_EXERCISE DATA_:
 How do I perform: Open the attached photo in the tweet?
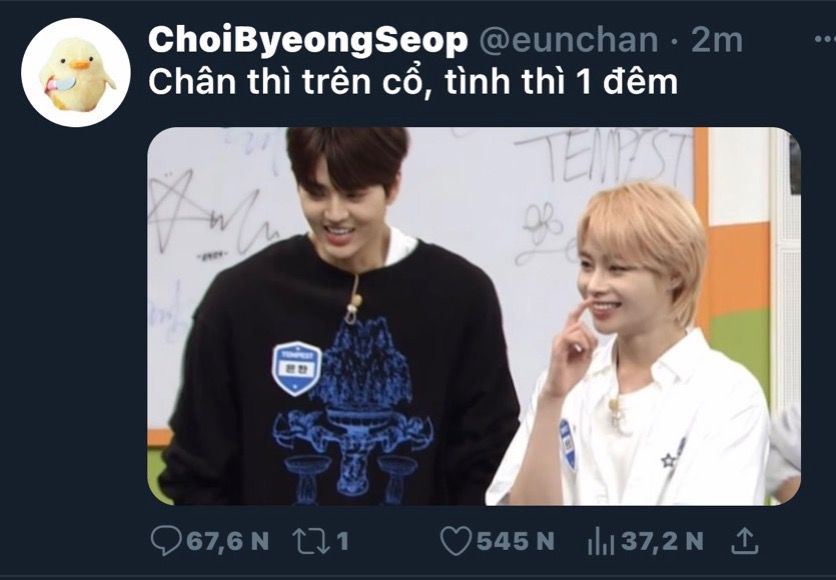click(474, 316)

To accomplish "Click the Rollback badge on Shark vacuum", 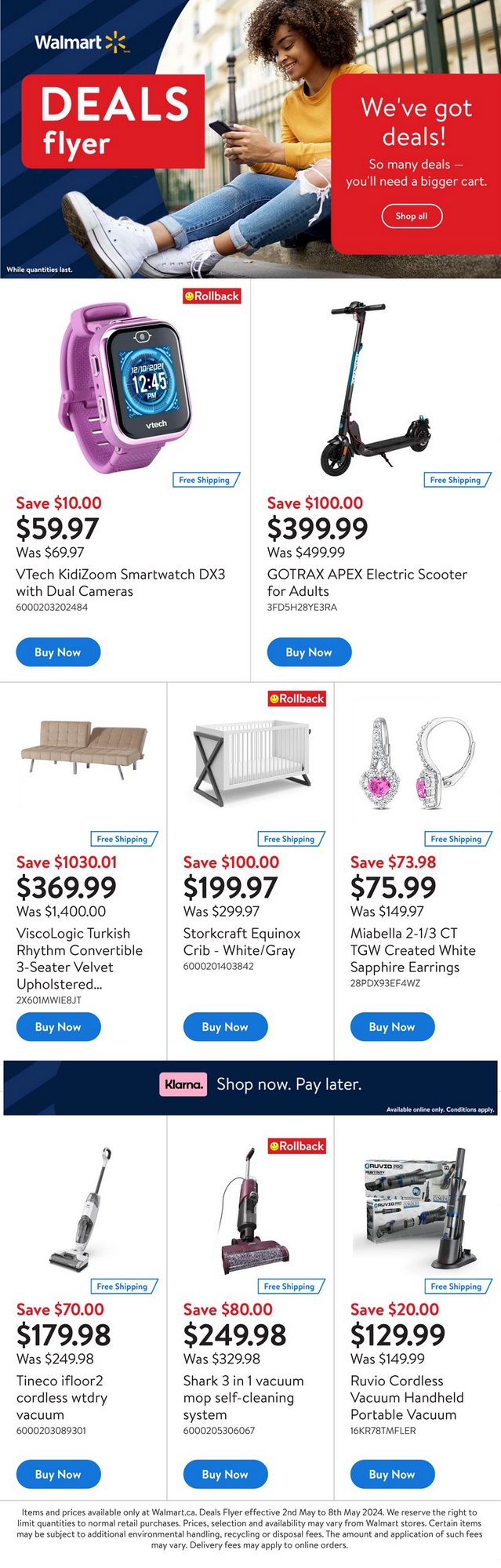I will tap(296, 1146).
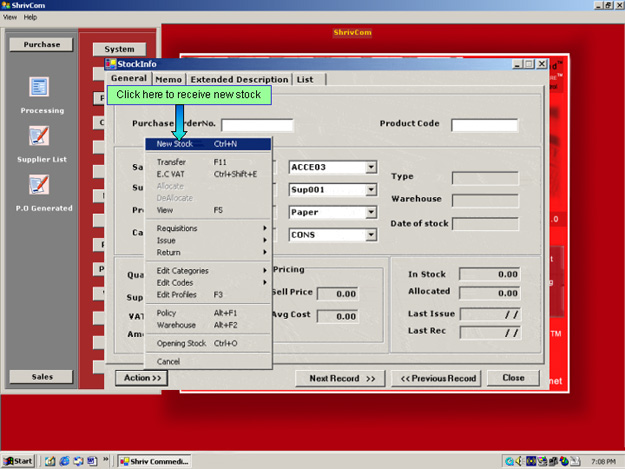Open the Supplier List icon
The image size is (625, 469).
pos(39,136)
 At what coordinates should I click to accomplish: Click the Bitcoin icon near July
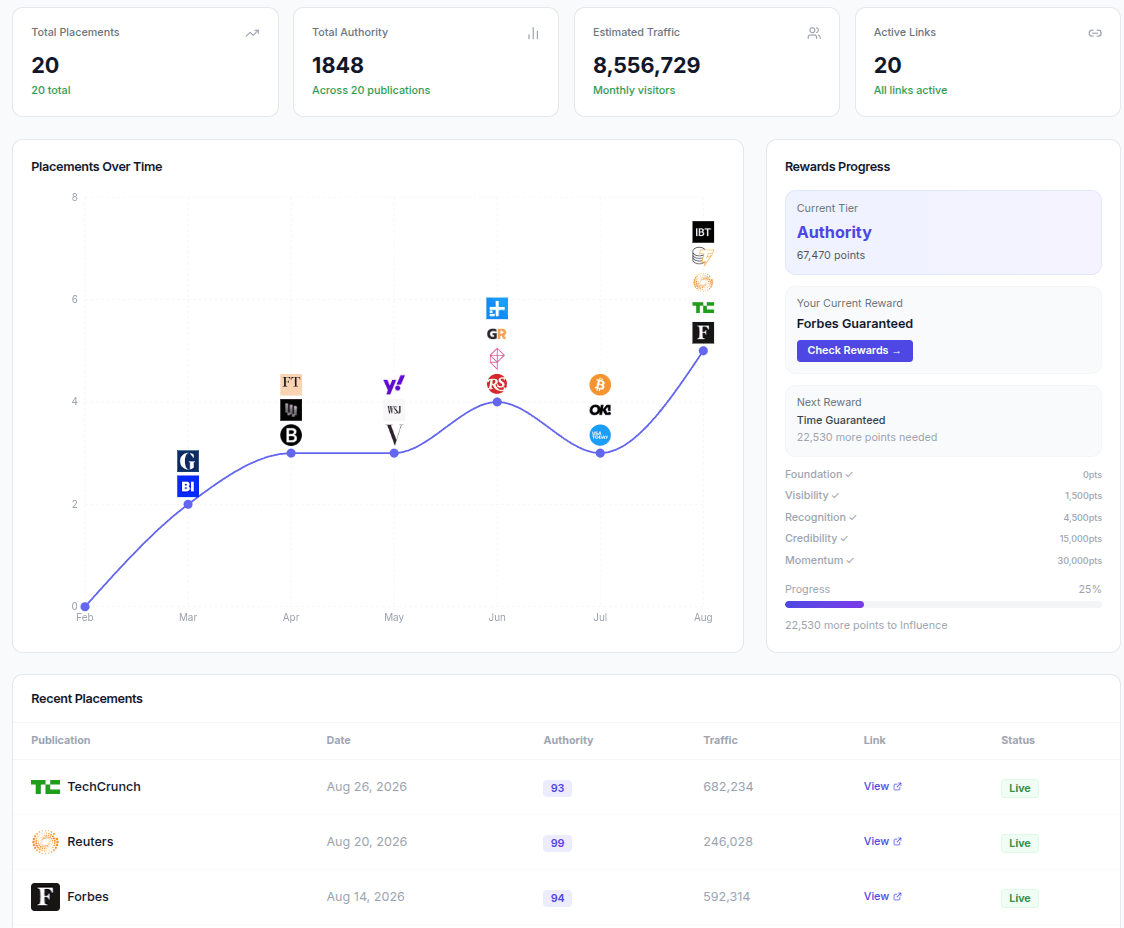(600, 384)
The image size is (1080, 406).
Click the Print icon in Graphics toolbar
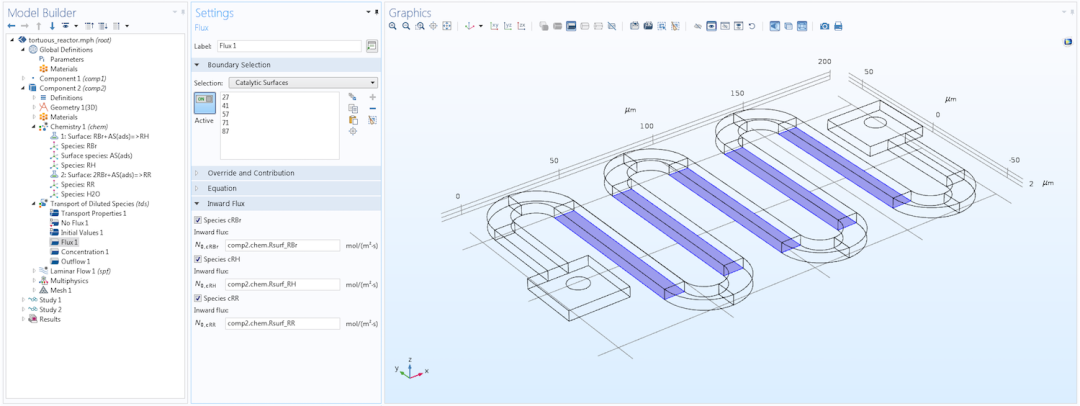838,26
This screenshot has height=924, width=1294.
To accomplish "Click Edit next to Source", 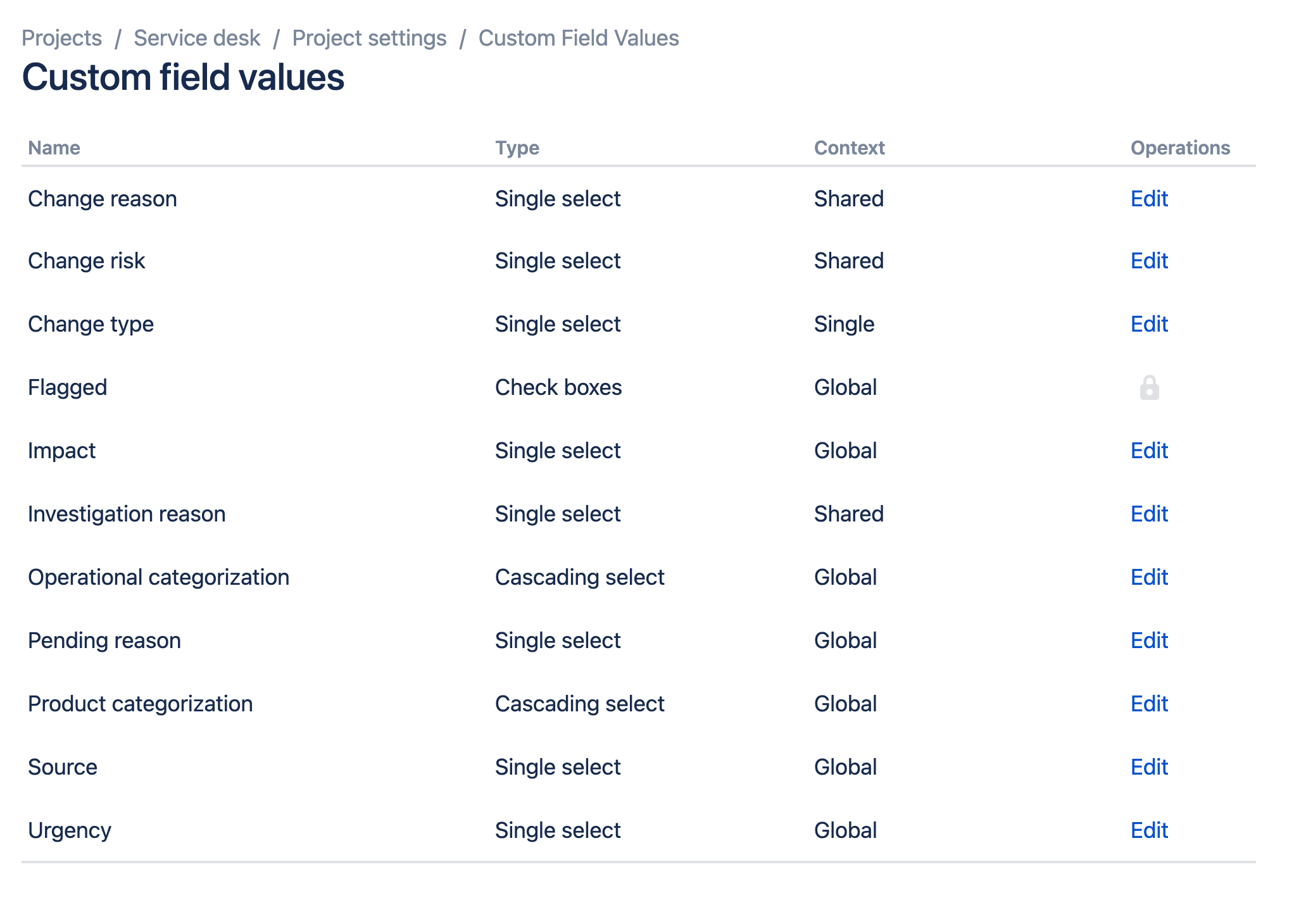I will [x=1149, y=767].
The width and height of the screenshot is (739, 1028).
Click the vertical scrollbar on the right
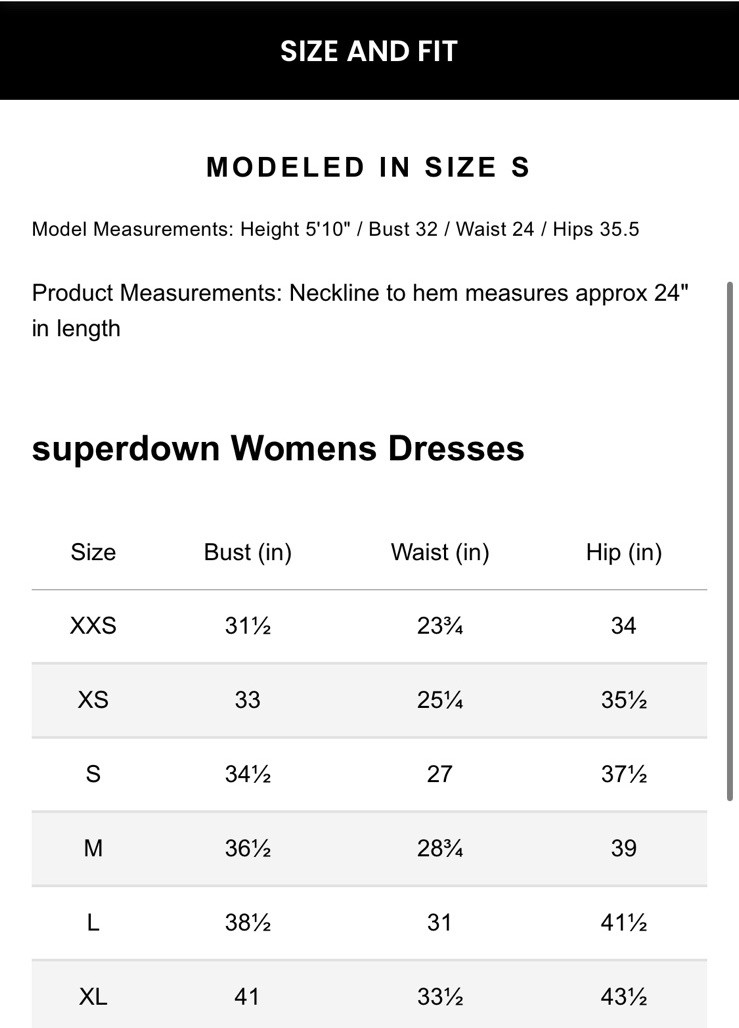731,540
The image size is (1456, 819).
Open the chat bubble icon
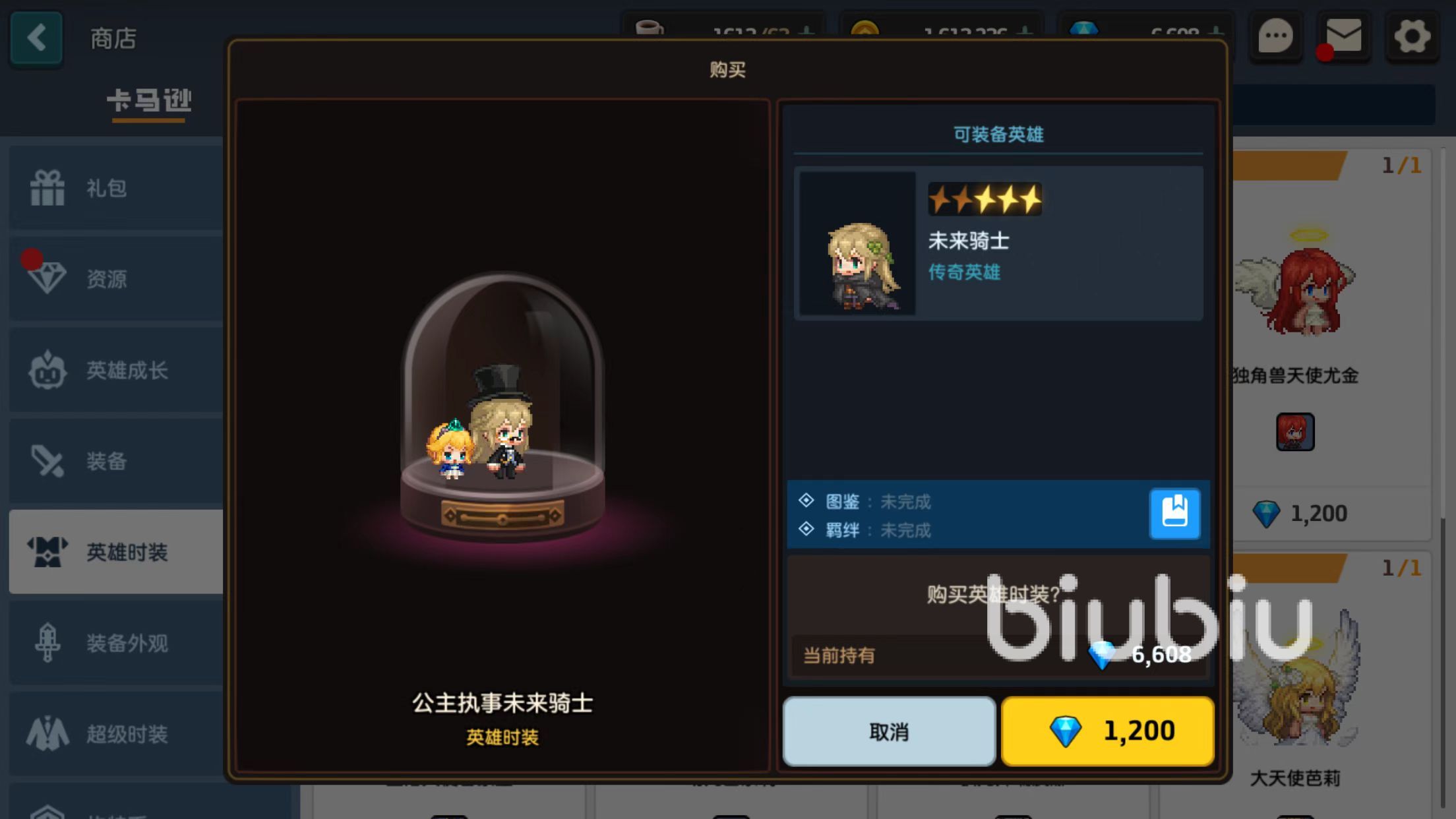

_WHAT YOU WILL DO_: Could you find every line in the records above that contains the word "screenshot" and copy it?

_EXPECTED OUTPUT_:
This screenshot has height=924, width=1294.
The width and height of the screenshot is (739, 1028).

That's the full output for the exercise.